Maybe that’s the true definition of aging dementia. Maybe it’s just us going back to the source, vast and complex, impossible to pin down, yet confronted with the conflict of continuing a life on earth, unable to sustain ourselves any longer in such a primitive, savage place of gravity and logic, money and power, a beeline of drones in busy work, weighted down on the shallow end with so much crap.
Returning home, insanity to the earth-bound.
Too much thought in a ping-pong game, where the ball always falls to the ground.
Watching this psychological thriller with someone I care about and trust added to my enjoyment. Every time I felt myself seize up with anticipatory terror, mostly in the beginning, I’d turn and lock eyes with Sarah, and she’d always be there for me, excitement over fear. By the time the truly mind-boggling stuff started to unravel — toward the running exit, as is Shyamalan’s trademark — Sarah was the one turning to me for reassurance, while I couldn’t look away.
I feed off this kind of movie. I live for its discordant, messy, harrowing notes, following characters forced on the outskirts as villain or hero, dismissed by the world as nothing but wavering somewhere between those two extremes, and totally controlling outcomes.
While the world went insane over the election of a president, a mere figurehead in a series of figureheads lording over a ghost of a machine of a system that’s long since abandoned we, the people, Sarah and I went to the movies, an Asian market for pho, Ulta Beauty store, etc. — the best getaway we could afford as two busy moms.

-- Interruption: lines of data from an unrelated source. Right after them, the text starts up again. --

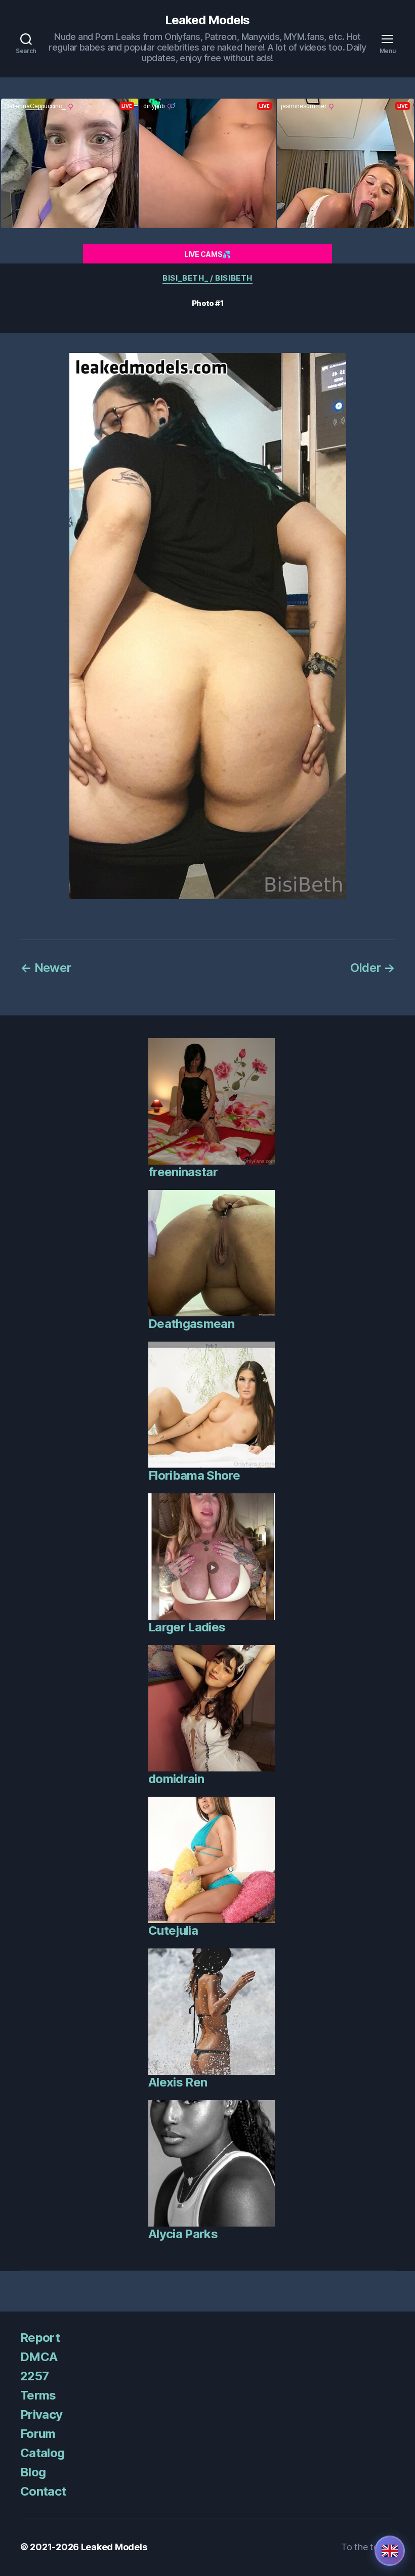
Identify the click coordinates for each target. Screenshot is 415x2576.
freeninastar (183, 1172)
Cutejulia (173, 1930)
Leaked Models (207, 20)
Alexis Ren (177, 2082)
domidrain (176, 1778)
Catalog (42, 2453)
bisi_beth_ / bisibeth (207, 278)
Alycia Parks (183, 2234)
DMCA (38, 2356)
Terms (38, 2395)
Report (40, 2337)
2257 (34, 2376)
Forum (38, 2433)
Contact (43, 2491)
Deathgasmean (191, 1323)
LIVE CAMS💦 (207, 254)
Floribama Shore (194, 1475)
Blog (33, 2472)
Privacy (41, 2414)
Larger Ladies (186, 1627)
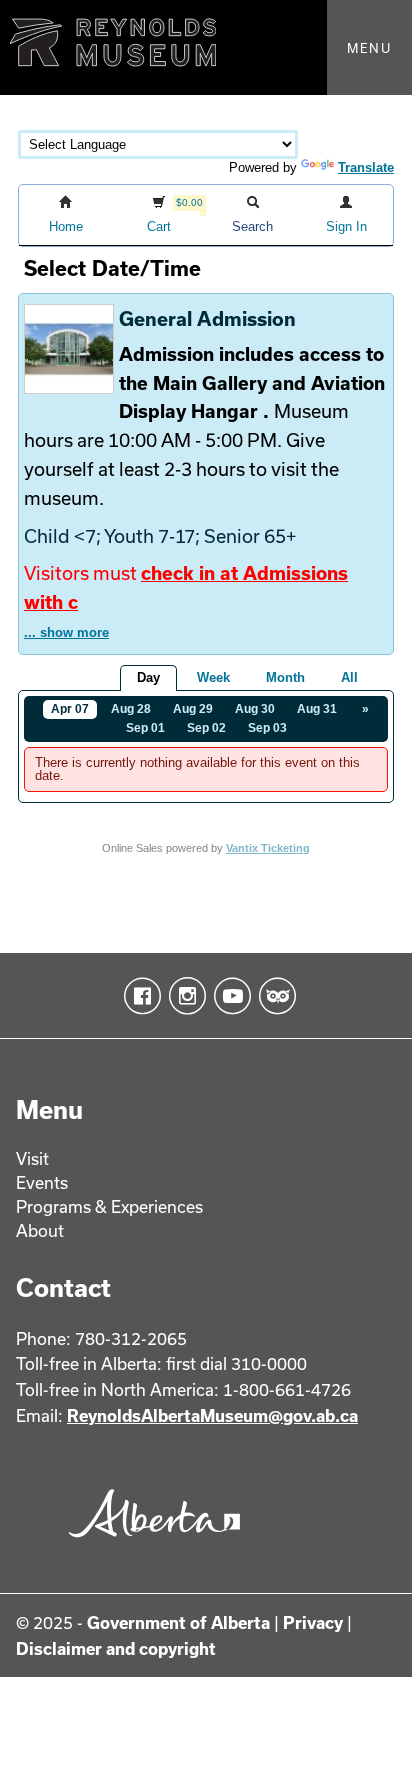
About (40, 1230)
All (349, 677)
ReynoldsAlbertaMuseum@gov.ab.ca (212, 1415)
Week (213, 677)
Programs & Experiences (109, 1206)
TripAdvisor (273, 996)
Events (42, 1182)
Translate (366, 167)
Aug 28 (131, 709)
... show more (66, 632)
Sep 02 (206, 728)
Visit (32, 1158)
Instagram (183, 996)
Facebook (138, 996)
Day (148, 677)
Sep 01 (145, 728)
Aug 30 (255, 709)
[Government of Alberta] (149, 1544)
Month (285, 677)
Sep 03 (267, 728)
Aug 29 (193, 709)
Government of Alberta (178, 1622)
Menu (369, 48)
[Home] (206, 47)
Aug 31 (317, 709)
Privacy (313, 1622)
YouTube (228, 996)
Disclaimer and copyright (116, 1648)
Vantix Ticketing (268, 848)
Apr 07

We talked over each other, talked simultaneously, and occasionally talked in response, as close to the way people transmit thoughts and energies in their dreams as possible. I think the two of us intrinsically understand that, which is why we revert to our original form of communication — thoughts spilling inside out. It works for us, even though passers-by may think we’re nuts. We kind of are.
The more I’m around her, the more I become myself, and the less I care what anyone thinks. We’re so much alike. I used to think we were as different as night and day, back when I was under the mistaken impression that I had all my shit together, back when I was tethered to all this earthly bullshit.
She gave me a gift in the middle of the Korean candy aisle, across from the mochi crunch, a Guatemalan Worry doll.
Legend has it that Worry People take your worries away. You tell them your most pressing worry, put them under your pillow, and go to sleep. By the morning, poof! all gone. What a thoughtful gift, even if she does look a little like my maternal grandmother, may she R.I.P.
I’ll tell my Worry person that it’s my son’s birthday, he turns 15, and I really pray he’ll be healthier in the new year, growing stronger and stronger each day. And that I can fit 17 balloons in my car, etc.